Façamos uma distinção em quatro tópicos, de modo a dar a ver “as características de uma tal ciência excêntrica” (DELEUZE; GUATTARI, 1997, p.25). Portanto,

seriam as seguintes: 1) Teria inicialmente um modelo hidráulico, ao invés de uma teoria dos sólidos, que considera os fluídos como um caso particular; com efeito, o atomismo antigo é indissociável dos fluxos, o fluxo é a realidade mesma ou a consistência. 2) É um modelo de devir e heterogeinidade que se opõe ao estável, ao eterno, ao idêntico, ao constante. É um “paradoxo”, fazer do próprio devir um modelo, e não mais o caráter segundo de uma cópia. […] 3) Já não se vai da reta a suas paralelas, num escoamento lamelar ou laminar, mas da declinação curvilínea à formação das espirais e turbilhões sobre um plano inclinado. […] O modelo é turbilhionar, num espaço aberto onde as coisas-fluxo se distribuem, em vez de distribuir num espaço fechado para cosas lineares e sólidas.  É a diferença entre um espaço liso (vetorial, projetivo ou topológico) e um espaço estriado (métrico): num caso, “ocupa-se o espaço sem medi-lo”, no outro, “mede-se o espaço a fim de ocupá-lo”. 4) Por último, o modelo é problemático, e não mais teoremático: as figuras só são consideradas em função das afecções que lhes acontecem, secções, ablações, adjunções, projeções. […] Há aí toda sorte de deformações, transmutações, passagens ao limite, operações onde cada figura designa um “acontecimento” muito mais que uma essência (DELEUZE; GUATTARI, 1997, p.26).

EMPECÍLHOS À PRIORI

Essa ciência precisa, portanto, lidar primeiro com algumas resistência inerentes ao humano que nos constitui: se impossível destituir sua presença, pretende-se ao menos desviar-se ao pô-lo em jogo. Pois, a começar que os

[…] próprios olhos, de cada um de nós, padecem viciação de origem, defeitos com que cresceram. […] Os olhos, por enquanto, são a porta do engano; duvide deles, dos seus, não de mim. Ah, meu amigo, a espécie humana peleja para impor ao latente mundo um pouco de rotina e lógica, mas algo ou alguém de tudo faz frincha para rir-se da gente… E então? (ROSA, 2005, p.114).

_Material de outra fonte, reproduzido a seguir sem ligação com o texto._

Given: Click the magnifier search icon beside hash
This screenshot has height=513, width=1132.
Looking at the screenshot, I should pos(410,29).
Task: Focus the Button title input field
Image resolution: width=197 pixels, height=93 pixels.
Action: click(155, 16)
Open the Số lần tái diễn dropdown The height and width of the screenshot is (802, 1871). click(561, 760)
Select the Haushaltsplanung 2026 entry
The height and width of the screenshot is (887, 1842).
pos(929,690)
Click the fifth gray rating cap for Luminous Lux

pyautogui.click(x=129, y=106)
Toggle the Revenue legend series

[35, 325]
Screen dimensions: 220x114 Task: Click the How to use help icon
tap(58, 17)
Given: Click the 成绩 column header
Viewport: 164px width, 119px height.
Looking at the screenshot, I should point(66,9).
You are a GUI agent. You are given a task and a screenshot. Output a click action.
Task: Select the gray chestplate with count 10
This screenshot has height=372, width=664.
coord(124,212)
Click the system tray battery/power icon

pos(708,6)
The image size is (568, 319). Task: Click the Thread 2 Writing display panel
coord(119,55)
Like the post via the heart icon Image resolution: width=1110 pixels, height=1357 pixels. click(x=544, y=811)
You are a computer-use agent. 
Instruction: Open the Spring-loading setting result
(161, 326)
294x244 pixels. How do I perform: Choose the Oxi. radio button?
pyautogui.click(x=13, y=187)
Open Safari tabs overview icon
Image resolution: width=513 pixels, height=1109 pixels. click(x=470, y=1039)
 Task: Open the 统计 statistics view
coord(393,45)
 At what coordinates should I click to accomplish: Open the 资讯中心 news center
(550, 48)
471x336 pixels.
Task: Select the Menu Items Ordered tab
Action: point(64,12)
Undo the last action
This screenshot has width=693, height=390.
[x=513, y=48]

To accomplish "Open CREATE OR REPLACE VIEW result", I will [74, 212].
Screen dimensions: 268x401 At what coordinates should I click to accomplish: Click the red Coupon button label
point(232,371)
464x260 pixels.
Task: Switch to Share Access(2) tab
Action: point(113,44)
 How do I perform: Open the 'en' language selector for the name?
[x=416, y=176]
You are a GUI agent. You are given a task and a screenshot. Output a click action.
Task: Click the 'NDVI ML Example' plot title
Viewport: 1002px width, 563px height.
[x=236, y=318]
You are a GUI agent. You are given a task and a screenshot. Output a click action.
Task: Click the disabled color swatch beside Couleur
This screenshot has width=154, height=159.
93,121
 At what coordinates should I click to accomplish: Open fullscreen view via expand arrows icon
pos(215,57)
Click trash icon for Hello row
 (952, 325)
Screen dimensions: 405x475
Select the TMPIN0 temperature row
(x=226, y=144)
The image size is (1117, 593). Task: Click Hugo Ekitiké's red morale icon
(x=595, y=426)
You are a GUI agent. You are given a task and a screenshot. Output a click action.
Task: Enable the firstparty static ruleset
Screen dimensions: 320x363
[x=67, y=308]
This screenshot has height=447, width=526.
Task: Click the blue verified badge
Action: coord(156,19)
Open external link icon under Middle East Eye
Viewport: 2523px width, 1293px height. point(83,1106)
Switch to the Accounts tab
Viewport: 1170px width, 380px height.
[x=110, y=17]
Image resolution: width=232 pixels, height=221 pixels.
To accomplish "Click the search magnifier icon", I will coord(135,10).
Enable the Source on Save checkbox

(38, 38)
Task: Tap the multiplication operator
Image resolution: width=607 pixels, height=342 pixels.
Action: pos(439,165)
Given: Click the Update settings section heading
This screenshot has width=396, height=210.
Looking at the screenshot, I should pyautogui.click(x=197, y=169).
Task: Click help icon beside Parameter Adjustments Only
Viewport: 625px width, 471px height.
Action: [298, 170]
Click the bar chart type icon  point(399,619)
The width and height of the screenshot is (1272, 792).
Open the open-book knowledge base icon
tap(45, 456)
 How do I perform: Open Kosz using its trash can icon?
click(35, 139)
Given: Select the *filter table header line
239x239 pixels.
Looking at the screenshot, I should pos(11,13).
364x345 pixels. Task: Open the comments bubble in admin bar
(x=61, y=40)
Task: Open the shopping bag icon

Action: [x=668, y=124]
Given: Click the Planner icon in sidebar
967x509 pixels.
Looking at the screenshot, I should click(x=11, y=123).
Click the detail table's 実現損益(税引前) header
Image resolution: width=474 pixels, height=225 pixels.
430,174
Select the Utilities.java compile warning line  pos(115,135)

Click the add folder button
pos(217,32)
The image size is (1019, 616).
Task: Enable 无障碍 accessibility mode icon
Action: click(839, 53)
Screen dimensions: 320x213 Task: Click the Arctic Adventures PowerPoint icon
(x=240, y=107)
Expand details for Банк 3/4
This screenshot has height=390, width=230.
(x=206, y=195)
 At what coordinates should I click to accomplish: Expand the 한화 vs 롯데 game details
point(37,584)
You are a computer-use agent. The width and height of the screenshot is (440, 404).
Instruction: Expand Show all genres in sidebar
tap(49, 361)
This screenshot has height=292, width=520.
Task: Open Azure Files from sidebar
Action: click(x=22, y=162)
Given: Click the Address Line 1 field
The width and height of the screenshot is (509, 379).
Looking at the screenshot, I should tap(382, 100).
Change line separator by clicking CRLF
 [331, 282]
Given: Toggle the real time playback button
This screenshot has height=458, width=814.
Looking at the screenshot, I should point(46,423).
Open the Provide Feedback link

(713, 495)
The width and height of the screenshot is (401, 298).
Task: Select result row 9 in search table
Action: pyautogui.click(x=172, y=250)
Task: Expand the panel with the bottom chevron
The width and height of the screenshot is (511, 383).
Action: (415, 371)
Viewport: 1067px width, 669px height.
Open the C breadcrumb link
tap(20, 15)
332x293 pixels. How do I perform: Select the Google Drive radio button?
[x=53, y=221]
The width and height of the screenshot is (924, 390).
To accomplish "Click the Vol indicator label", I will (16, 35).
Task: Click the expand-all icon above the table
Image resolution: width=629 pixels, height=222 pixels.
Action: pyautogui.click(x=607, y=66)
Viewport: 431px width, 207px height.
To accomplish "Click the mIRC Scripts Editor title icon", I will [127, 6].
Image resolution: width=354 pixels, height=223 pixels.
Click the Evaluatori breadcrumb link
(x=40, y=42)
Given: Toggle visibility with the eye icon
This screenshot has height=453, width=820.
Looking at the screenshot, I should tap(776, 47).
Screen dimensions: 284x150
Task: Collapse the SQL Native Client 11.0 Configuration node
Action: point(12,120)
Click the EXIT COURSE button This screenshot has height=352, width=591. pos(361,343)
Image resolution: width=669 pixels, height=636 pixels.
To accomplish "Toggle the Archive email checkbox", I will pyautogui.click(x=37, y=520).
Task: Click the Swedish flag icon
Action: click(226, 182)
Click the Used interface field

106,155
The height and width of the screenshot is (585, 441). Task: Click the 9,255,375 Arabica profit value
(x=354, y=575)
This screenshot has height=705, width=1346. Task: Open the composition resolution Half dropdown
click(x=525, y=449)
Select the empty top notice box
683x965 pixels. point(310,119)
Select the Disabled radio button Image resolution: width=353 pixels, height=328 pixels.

Contudo, se por um lado temos um corpo organizado — ou melhor, forças que produzem a organização dos corpos, donde desponta uma visão sedenta por encontrar sentidos, padrões, ritmos e formas, corpo que assim se habitua ou busca habituar-se, esse mesmo corpo é atravessado por forças outras, e é por elas desterritorializado; assim:

[…] os sentimentos são arrancados à interioridade de um “sujeito” para serem violentamente projetados num meio de pura exterioridade que lhes comunica uma velocidade inverossímil, uma força de catapulta: amor ou ódio já não são em absoluto sentimentos, mas afectos. E esses afectos são outros tantos devir-mulher, devir-animal do guerreiro (o urso, as cadelas). Os afectos atravessam o corpo como flechas, são armas de guerra. Velocidade de desterritorialização do afecto (DELEUZE; GUATTARI, 1997, p.18).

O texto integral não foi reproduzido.